### TASK PROMPT
Extract exactly and only the lines of the data below, starting at the line with "Стикеры Новогодняя банда ВКонтакте (75, 2476)" and stopping after the final line.

───── INPUT RECORDS ─────

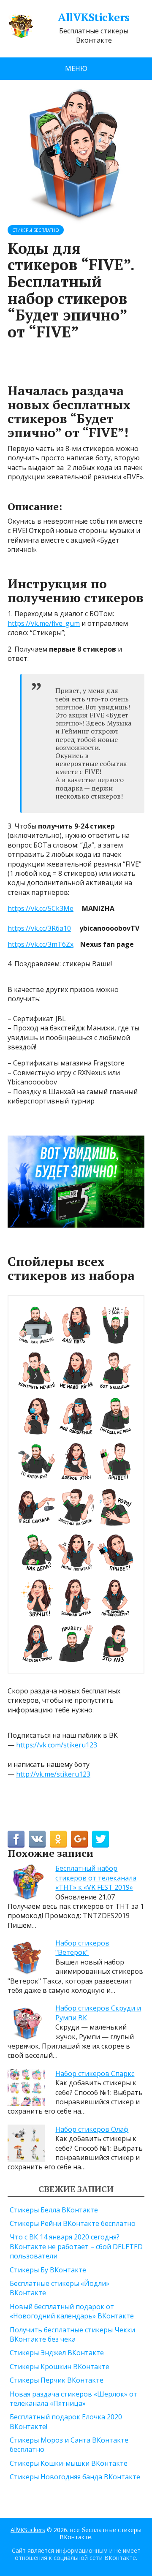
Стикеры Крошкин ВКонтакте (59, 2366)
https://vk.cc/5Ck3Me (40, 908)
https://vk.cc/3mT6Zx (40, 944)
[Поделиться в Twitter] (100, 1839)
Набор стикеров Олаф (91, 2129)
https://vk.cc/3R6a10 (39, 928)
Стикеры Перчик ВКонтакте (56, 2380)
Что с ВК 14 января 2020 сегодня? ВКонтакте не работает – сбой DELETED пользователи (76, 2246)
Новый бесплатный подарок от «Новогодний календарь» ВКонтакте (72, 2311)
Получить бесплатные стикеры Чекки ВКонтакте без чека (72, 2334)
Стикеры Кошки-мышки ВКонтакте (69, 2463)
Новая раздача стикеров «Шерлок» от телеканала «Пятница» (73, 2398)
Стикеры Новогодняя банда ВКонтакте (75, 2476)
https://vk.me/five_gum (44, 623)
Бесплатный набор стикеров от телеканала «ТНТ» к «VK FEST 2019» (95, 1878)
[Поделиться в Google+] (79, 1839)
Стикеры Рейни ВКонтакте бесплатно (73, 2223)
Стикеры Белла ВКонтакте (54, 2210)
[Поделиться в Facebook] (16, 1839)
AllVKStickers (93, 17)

─────

### RESULT
Стикеры Новогодняя банда ВКонтакте (75, 2476)
https://vk.me/five_gum (44, 623)
Бесплатный набор стикеров от телеканала «ТНТ» к «VK FEST 2019» (95, 1878)
[Поделиться в Google+] (79, 1839)
Стикеры Рейни ВКонтакте бесплатно (73, 2223)
Стикеры Белла ВКонтакте (54, 2210)
[Поделиться в Facebook] (16, 1839)
AllVKStickers (93, 17)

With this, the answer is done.